ここからピアジンスキー領に入り五キロほど進むと、ルルランという砦がある、
敵はそこに詰めているのだろう。
「敵にも十分な兵力は残っているんだよな。あまり深入りはしたくはないが、この好機を逃がすのはもったいない……」
「まずは敵の兵力を見てからですね、我が軍は、千二百ほどの兵力があります。敵守備兵が四百程度なら、攻撃を加えてもよいかと思われます」
ふむ、コンチンにしては珍しく強気だな。
多分、先の会戦で、エミーリアをダミアンの援軍に行かせてしまったことに、責任を感じているのかもな。

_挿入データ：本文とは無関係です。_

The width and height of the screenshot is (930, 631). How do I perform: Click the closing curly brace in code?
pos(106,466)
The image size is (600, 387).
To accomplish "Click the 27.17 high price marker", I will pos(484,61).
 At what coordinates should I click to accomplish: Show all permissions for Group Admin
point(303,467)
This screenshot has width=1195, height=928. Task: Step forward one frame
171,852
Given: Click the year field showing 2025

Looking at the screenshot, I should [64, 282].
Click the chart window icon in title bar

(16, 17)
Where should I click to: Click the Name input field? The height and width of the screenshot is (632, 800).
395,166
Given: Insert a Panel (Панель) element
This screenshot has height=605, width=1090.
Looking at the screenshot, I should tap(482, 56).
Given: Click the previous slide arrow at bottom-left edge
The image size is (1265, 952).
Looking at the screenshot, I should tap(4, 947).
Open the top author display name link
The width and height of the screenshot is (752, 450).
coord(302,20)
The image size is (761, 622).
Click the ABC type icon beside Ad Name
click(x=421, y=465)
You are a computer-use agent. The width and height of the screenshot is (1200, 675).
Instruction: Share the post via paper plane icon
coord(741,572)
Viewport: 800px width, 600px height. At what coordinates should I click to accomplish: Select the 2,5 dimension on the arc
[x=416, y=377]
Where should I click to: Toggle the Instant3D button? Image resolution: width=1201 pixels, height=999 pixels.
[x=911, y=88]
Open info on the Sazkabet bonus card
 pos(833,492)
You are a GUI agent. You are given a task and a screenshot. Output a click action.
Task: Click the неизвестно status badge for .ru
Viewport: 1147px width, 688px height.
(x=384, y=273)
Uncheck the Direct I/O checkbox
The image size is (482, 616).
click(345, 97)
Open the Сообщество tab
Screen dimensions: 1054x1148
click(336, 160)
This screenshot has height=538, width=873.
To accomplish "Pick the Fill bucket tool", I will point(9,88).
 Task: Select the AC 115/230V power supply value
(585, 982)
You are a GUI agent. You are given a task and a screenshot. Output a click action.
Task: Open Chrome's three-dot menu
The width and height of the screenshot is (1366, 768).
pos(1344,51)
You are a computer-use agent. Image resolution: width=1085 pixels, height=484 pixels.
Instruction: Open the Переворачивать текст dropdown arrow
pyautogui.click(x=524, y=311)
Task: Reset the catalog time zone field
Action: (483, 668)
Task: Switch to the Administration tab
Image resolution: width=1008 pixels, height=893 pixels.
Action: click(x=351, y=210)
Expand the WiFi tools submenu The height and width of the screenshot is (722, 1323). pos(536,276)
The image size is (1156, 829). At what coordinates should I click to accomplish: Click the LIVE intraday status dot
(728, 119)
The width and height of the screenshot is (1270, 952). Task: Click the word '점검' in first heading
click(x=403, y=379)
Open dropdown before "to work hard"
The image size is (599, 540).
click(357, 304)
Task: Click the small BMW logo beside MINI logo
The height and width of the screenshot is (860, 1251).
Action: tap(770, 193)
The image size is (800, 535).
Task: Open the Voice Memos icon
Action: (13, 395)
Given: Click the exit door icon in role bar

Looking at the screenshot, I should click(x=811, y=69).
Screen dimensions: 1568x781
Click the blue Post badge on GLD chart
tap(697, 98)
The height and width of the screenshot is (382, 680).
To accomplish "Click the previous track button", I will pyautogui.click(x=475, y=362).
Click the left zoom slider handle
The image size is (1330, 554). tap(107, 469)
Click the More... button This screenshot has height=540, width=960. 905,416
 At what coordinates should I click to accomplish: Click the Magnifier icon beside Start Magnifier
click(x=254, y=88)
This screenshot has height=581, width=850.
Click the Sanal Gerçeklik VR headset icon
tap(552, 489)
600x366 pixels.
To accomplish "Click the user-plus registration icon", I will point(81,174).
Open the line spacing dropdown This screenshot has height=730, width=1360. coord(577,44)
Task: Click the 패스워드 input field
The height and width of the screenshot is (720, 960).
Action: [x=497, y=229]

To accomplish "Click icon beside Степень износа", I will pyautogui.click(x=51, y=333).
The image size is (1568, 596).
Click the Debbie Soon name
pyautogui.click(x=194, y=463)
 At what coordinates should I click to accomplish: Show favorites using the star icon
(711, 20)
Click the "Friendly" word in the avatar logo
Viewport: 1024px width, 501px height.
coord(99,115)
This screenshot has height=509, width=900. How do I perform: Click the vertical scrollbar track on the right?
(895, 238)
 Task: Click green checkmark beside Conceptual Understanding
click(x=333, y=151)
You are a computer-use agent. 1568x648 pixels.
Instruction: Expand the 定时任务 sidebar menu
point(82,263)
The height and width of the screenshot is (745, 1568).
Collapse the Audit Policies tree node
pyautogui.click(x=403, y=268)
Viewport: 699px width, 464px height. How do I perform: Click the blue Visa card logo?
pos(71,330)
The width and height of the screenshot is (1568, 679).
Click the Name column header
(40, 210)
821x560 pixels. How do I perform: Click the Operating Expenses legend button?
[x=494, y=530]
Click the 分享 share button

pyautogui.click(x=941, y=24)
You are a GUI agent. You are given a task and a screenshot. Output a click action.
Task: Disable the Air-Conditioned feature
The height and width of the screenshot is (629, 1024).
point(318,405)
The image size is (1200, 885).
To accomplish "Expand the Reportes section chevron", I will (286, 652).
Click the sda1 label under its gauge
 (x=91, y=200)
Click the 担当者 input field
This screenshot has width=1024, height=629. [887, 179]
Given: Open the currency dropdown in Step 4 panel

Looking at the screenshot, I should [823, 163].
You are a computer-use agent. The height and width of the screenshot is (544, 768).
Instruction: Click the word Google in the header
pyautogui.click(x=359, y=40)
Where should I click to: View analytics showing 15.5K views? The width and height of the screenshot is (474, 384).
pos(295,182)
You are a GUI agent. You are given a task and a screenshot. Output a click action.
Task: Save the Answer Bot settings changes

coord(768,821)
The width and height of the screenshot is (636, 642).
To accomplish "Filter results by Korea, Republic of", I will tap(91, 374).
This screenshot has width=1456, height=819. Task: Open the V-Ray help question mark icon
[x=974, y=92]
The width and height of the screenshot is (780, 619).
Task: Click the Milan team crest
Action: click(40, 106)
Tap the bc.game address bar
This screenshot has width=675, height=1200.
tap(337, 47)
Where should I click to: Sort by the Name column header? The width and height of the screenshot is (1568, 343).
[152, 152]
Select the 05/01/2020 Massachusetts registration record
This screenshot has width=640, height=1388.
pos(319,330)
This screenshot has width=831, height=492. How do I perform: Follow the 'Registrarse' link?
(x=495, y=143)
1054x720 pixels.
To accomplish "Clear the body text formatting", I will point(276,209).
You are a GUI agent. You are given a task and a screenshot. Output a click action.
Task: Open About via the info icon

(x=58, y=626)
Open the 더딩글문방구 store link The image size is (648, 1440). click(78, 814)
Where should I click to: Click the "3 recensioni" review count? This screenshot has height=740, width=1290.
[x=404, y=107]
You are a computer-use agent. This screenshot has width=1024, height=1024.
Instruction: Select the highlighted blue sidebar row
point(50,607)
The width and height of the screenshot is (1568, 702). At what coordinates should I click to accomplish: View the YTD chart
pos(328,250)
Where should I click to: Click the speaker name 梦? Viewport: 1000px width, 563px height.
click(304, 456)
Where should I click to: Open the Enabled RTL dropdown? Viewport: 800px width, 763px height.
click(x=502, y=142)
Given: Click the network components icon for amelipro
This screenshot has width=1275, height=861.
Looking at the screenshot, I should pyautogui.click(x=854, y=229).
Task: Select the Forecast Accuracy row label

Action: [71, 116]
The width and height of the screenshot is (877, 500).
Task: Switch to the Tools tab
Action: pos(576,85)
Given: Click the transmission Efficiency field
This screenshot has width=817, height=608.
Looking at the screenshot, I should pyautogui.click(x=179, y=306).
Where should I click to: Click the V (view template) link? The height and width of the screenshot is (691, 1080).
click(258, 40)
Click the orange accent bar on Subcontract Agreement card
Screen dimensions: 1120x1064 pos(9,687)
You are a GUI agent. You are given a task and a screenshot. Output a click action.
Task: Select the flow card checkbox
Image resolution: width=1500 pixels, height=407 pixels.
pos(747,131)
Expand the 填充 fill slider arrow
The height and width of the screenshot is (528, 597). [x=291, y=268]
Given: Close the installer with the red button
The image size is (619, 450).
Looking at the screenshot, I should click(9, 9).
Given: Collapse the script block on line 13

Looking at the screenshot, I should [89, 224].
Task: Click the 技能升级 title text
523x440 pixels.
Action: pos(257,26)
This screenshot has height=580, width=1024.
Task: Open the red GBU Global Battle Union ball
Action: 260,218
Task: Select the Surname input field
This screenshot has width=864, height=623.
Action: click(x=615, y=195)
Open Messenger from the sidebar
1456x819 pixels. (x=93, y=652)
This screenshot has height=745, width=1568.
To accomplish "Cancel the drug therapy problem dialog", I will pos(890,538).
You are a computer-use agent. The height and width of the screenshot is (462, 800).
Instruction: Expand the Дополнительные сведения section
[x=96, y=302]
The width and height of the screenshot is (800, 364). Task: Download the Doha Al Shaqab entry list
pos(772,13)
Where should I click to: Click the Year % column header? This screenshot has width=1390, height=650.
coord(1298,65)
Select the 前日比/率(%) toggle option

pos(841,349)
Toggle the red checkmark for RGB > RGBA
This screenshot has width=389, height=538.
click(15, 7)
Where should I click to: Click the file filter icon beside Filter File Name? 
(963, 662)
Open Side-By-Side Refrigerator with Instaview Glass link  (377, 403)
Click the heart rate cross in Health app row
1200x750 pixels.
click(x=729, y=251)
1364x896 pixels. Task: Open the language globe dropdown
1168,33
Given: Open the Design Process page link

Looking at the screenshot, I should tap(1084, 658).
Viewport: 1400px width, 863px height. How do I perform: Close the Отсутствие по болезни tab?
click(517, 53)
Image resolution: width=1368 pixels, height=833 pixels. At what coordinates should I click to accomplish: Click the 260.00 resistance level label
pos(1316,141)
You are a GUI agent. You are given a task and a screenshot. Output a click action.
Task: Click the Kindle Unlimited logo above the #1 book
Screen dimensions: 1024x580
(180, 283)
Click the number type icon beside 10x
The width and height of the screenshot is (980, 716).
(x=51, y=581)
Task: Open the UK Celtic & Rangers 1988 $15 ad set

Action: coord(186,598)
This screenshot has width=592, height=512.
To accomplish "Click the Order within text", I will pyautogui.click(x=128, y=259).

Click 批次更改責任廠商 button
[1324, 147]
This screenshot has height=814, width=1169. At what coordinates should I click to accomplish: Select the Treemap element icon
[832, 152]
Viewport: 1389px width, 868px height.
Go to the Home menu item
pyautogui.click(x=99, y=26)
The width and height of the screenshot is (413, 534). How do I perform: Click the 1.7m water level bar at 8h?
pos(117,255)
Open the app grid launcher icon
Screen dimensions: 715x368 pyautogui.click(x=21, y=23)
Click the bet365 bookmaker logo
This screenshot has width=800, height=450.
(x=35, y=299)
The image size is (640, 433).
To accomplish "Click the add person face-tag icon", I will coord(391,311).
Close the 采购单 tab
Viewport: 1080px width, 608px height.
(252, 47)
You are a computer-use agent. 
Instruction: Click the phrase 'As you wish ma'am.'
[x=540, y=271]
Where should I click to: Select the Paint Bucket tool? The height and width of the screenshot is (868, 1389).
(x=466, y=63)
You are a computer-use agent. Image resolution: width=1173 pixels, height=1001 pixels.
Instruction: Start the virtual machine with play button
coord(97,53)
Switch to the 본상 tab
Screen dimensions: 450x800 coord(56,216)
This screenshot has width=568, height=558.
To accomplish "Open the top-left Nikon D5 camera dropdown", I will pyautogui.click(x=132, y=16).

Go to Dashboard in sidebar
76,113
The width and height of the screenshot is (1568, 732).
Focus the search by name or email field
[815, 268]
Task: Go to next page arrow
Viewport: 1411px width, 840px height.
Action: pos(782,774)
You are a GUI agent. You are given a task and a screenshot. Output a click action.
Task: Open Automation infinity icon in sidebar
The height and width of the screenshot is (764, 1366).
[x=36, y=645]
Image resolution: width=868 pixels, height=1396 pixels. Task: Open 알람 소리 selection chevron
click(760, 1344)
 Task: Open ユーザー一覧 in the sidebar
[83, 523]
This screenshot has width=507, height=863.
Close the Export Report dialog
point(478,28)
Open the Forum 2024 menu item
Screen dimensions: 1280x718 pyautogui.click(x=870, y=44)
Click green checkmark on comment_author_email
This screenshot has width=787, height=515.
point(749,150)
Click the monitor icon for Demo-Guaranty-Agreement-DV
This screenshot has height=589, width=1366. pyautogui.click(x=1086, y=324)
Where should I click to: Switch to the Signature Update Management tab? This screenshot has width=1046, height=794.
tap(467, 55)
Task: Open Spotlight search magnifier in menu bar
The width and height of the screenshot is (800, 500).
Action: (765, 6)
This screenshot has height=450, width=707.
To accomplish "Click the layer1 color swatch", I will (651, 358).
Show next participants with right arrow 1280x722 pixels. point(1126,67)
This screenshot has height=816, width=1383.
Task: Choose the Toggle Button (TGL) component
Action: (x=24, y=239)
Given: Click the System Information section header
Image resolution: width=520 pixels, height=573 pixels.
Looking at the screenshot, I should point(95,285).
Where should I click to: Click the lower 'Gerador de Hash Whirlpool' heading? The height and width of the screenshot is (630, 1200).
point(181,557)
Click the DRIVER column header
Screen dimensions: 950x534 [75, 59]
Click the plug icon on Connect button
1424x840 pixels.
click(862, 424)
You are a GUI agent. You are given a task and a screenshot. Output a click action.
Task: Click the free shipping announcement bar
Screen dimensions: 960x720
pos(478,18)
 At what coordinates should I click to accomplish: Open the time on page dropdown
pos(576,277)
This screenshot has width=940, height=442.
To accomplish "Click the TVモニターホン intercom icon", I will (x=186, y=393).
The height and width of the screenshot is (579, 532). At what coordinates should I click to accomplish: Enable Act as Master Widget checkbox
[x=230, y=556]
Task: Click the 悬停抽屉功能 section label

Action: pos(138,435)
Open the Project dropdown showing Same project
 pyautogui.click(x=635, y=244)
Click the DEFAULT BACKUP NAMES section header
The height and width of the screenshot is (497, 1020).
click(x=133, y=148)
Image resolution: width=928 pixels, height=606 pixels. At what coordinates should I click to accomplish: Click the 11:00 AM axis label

「それは危険だ。リスクが大きい。せめて三百以下でないといかん。俺達も疲れているのだからな」
「……そうですね。少し冷静さを欠きました」
「まあ、先の戦に関しては気にするな。誰が指揮しても無理だったんだ。そもそも馬の走る速度からして違うのだから、物理的に不可能だよ」
「そう言って頂けると助かります……」
彼は十分な活躍をしてくれたので、褒めることはあれ、責めることはできるはずもない。
「とりあえず、ルルラン砦まで進軍してみよう。そこで、三太夫とウルフに偵察をさせてから、攻めるかどうかの判断をしよう」
「はい」
三太夫とウルフがいれば、敵の情報は筒抜けだろう。
ヤバかったら、早めに引くとしよう。
そして俺達は、領境を跨ぎ、その先にあるルルラン砦へと向けて進軍した。
二時間が経過した。
あと三十分も進めば、ルルラン砦に到着する。
今しがた、三太夫とウルフからの報告を受けたところ、砦の兵は二百程度しか詰めていないらしい。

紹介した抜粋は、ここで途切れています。